Achim - (la) · Besser sei es, betreffenden Kindern frühzeitig Hilfe zu geben, als dass sich später ganz andere Einrichtungen mit ihnen befassen müssten.

So beurteilte gestern Nachmittag nicht nur Angela von Hollen (CDU) die Bedeutung des „beachtenswerten Konzepts“ für nachschulische Betreuung der Achimer Erich-Kästner-Förderschule an der Ackerstraße.

Der gesamte dort unter Leitung von Wilhelm Hogrefe tagende Sport- und Schulausschuss des Landkreises sah es genauso und befürwortete, zusätzliche 8500 Euro im Haushaltsjahr 2010 für die Betreuung bereit zu stellen. 5000 Euro stehen schon zur Verfügung.

Keinesfalls nur als Hausaufgabenbetreuung, sondern als „ambulantes Hilfsangebot“ für etwa 15 der insgesamt 80 Kästner-Schülerinnen und Schüler betrachtet Schulleiterin Anke Kastenschmidt das Projekt. Wöchentlich an zwei Nachmittagen soll es angeboten werden. Ihr Mittagessen nehmen die Betreuten in der nahen Hauptschulmensa ein.

Ziel des Ganzen sei, den Jungen und Mädchen der Förderschule realistische Perspektiven für ihr Leben aufzuzeigen, an die sie oft selbst nicht mehr glauben, und so das Selbstbewusstsein zu stärken.
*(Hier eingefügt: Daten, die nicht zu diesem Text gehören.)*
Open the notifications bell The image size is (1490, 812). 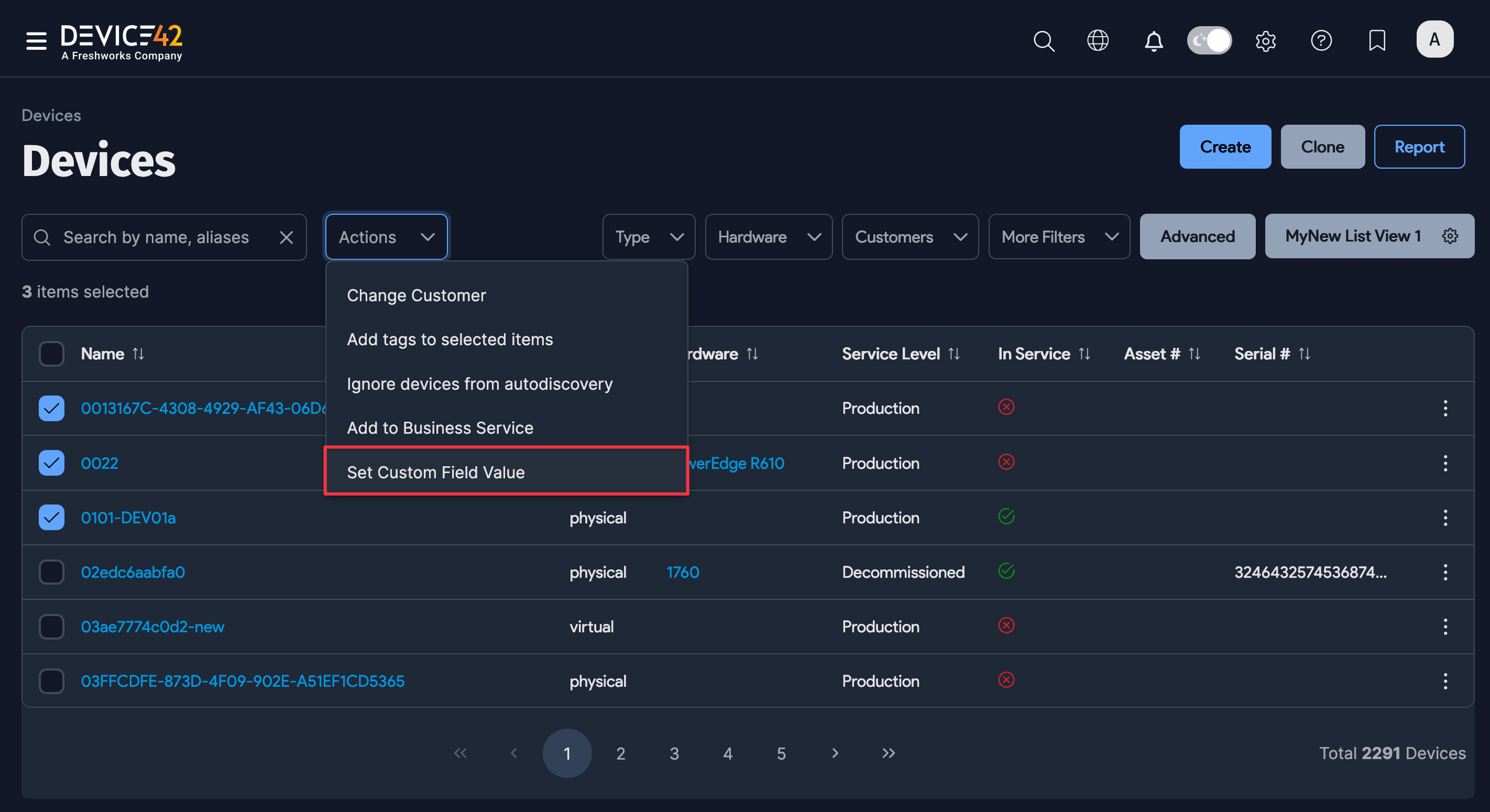[x=1153, y=40]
Dazu komme eine intensive Elternarbeit, und es werden fehlende soziale Handlungskompetenzen vermittelt – zum Beispiel, dass Konflikte auch ohne Gewalt zu lösen sind.
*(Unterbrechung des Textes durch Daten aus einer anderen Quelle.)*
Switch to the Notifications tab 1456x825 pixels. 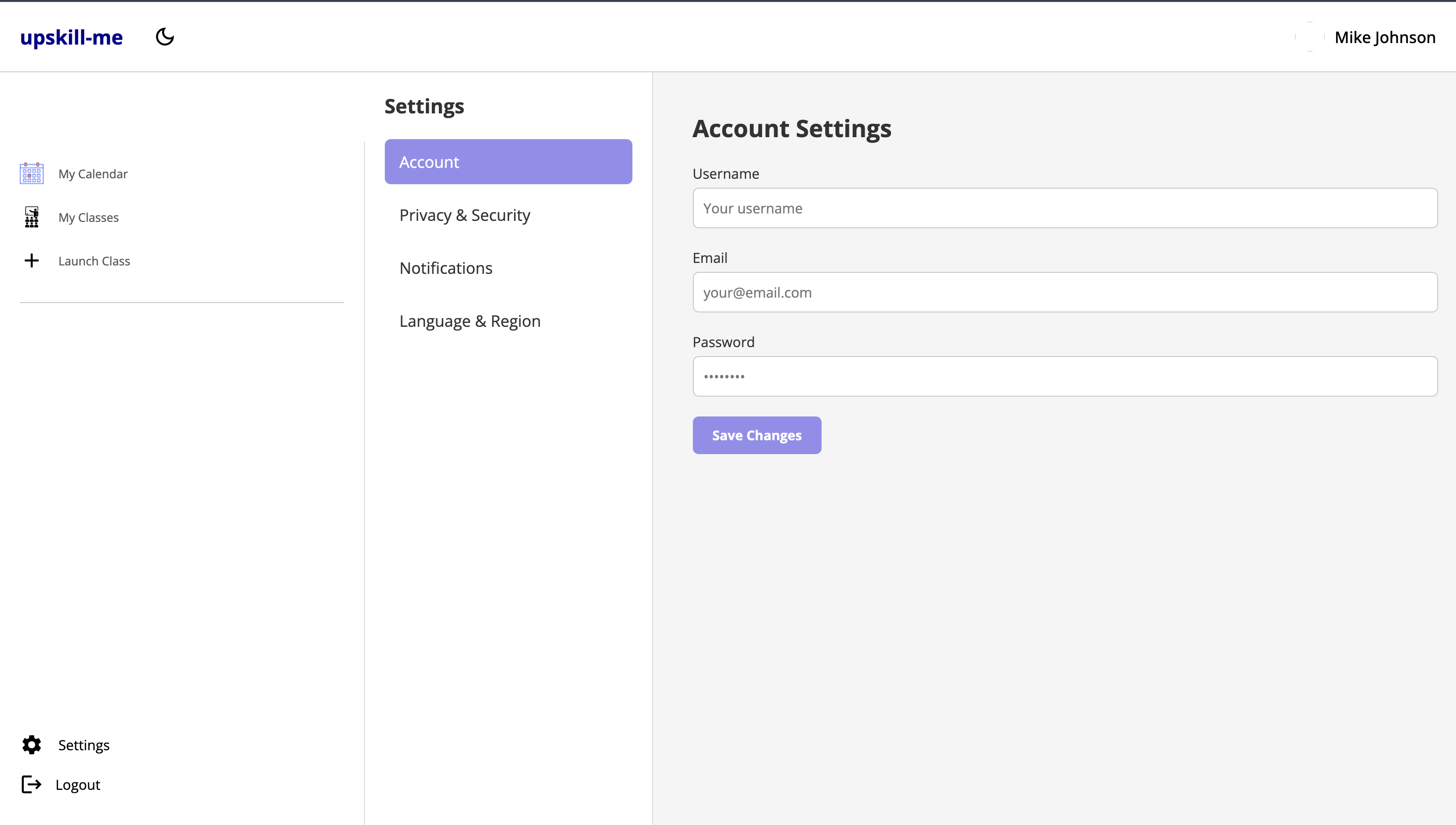[446, 268]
Bisher schon sei neben dem Lernen die Erziehung in den fünften bis neunten Klassen dieser Schule gleichrangig, hatte Anke Kastenschmidt bei der Begrüßung der Ausschussmitglieder betont. Aus insgesamt dreizehn Grundschulen kommen die Kästner-Schüler, die sich zum Abschluss des neunten Jahrgangs für die Hauptschulklasse der Andreas-Schule in Verden qualifizieren können oder den Förderabschluss erhalten.
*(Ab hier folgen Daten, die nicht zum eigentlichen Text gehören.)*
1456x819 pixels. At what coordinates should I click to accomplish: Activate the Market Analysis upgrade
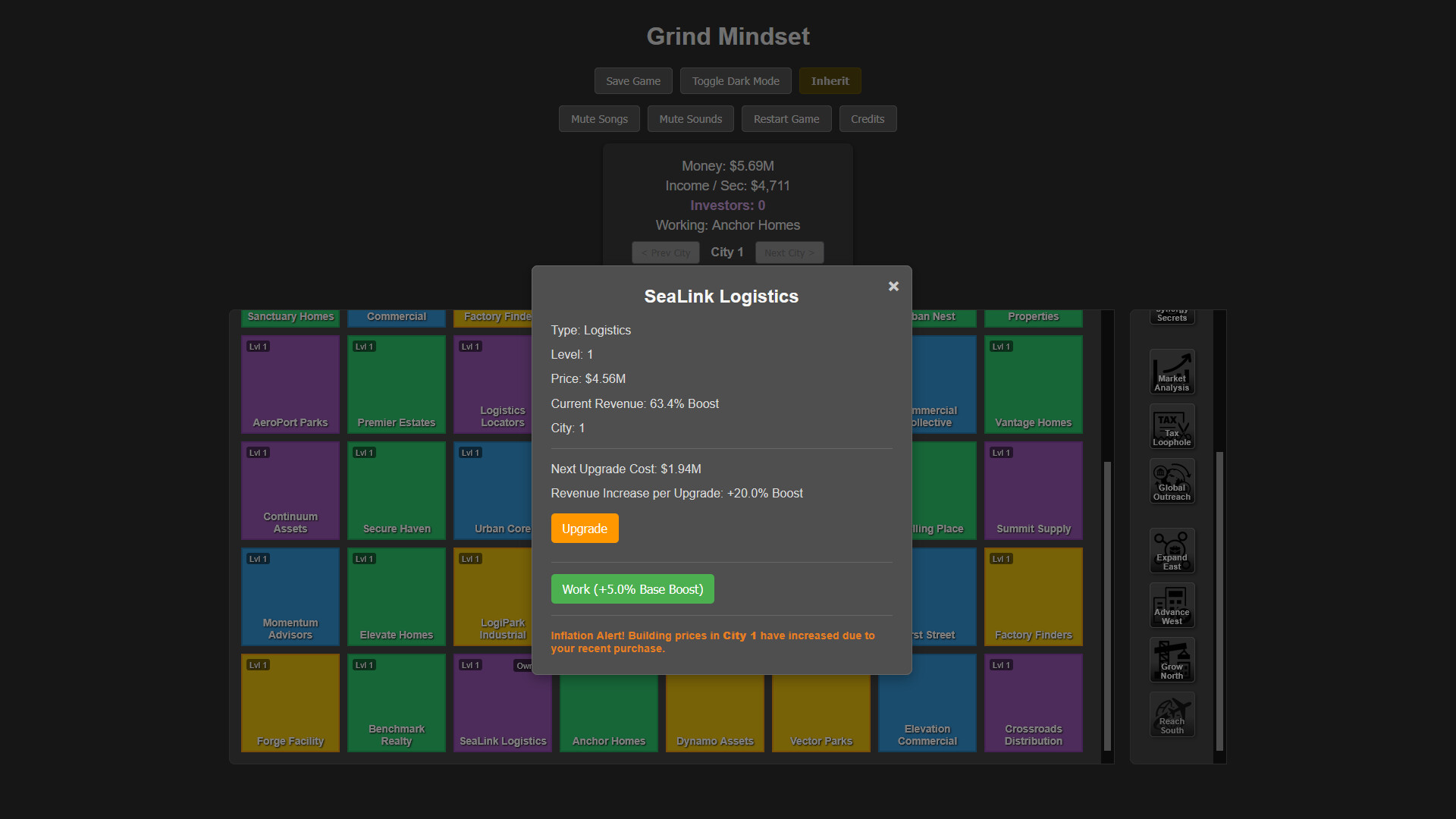point(1172,372)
Etliche Unterrichts-Projekte werden an der Ackerstraße veranstaltet, und es gibt eine „pädagogische Insel“, auf der Schüler eine Auszeit nehmen können, um sich zu fangen, wenn es nötig ist.

Die Nachmittagsbetreuung wird in Zusammenarbeit mit dem Verein „Sozialpädagogische Familien- und Lebenshilfe Achim“ (SoFa) stattfinden. Im Kollegium selber gebe es angesichts all der Unterrichts- und Erziehungsaufgaben keine freien personellen Kapazitäten mehr, so die Schulleiterin.

„Konzept und Ziele haben mich völlig überzeugt“, betonte Jutta Sodys (SPD), und Doris Gerken von den Grünen kündigte an, dass ihre Fraktion auch eine schon ins Auge gefasste Erweiterung des Betreuungsangebots unterstützen würde.